## Text block
--
Table 2 contains results from the noise audit that we conducted over the eight-dataset (four contexts and two formats) TG-CSR benchmark for investigating RQ1. Level noise is found to be consistently non-zero in all datasets, although (excepting a small increase in Vacationing Abroad), it is lower in the TF format than in the corresponding multiple-choice format. We note that this finding is aligned with Kahneman’s expectations in his book: an easier-to-understand (and less ambiguous) scale is likely to produce less noise. Recall that the original scale provided to annotators in the multiple-choice format was a 1–4 scale that was subsequently binarized to facilitate comparisons with the TF format. Despite the binarization, level noise remains higher in the multiple-choice format compared to the TF format (often by relative margins of more than 50%). Attesting to the commonsense nature of the datasets, we do not observe meaningful differences across the four contexts.

Table 2 A summary of the level, pattern and system noise across each of the four contexts and two formats (total of eight datasets) that compose TG-CSR. The top part of the table shows level, pattern, and system noises, as well as the residual, for the multiple-choice format. The bottom part shows noises for the true–false (T–F) format. We use both definitions of pattern noise (\(PN^{orig}\) / \(PN^{mod}\)), and system noise (\(SN^{orig}\) / \(SN^{mod}\)), introduced earlier in Noise Audit Framework. Recall that \(SN^{orig}\) is calculated directly from the annotator-by-prompt (also called the judge-by-case) matrix, while \(SN^{mod}\) is calculated using Eq. (5) by plugging in the residual obtained by rearranging the terms in Eq. (4).

In contrast, a clear pattern is not observed across the pattern and system noise levels between the two formats, regardless of whether we use the original or modified versions of the definition. For Bad Weather and Dental Cleaning, we do see a small decrease for the modifier versions, but not by the same margins seen earlier with level noise. The noise is significantly higher than zero for the modified version, which was defined to be anchored at zero in the ideal situation (unlike the original version, which can be non-zero even when all annotators agree on all labels). As expected, the system noise is dominated by the pattern noise, with the residual playing a smaller, but still non-trivial role, especially in comparison to the level noise. Hence, the data does suggest the presence of other additional sources of noise besides the pattern noise and the level noise, and with the net effect of these other sources being roughly equal to the level noise.
--
Dataset entries:
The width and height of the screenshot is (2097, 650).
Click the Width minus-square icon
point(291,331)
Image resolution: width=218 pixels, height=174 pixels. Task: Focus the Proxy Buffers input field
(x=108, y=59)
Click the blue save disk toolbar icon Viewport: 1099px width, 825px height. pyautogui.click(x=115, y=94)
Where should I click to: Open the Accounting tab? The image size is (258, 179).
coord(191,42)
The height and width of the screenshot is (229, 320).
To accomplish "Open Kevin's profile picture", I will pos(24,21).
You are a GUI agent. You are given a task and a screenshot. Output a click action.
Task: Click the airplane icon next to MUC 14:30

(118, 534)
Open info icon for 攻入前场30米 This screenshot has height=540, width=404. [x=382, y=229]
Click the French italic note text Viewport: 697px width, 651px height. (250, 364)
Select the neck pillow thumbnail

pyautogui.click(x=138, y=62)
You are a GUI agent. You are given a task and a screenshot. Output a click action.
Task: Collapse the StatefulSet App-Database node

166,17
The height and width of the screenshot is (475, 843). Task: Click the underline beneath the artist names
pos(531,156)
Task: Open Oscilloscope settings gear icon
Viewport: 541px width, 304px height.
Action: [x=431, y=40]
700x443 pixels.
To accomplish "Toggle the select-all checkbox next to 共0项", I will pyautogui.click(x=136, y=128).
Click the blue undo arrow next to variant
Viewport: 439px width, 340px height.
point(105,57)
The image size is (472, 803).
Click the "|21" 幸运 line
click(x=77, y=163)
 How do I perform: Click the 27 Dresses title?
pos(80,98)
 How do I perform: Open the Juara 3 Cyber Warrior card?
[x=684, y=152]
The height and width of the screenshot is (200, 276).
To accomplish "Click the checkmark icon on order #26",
--
Please condense the paragraph of the noise audit text that begins "Table 2 contains results" into a bulleted list that keeps its main facts. These records were drawn from a separate source.

- Table 2 gives noise audit results for the eight TG-CSR datasets (four contexts, two formats), used to investigate RQ1.
- Level noise is non-zero in every dataset.
- Level noise is lower in the TF format than in the multiple-choice format. The one exception is a small increase in Vacationing Abroad.
- This matches Kahneman's expectation that an easier, less ambiguous scale produces less noise.
- The multiple-choice format originally used a 1–4 scale. It was binarized so it could be compared with the TF format.
- Even after binarization, level noise stays higher in the multiple-choice format, often by relative margins above 50%.
- There are no meaningful differences across the four contexts, which supports the commonsense nature of the datasets.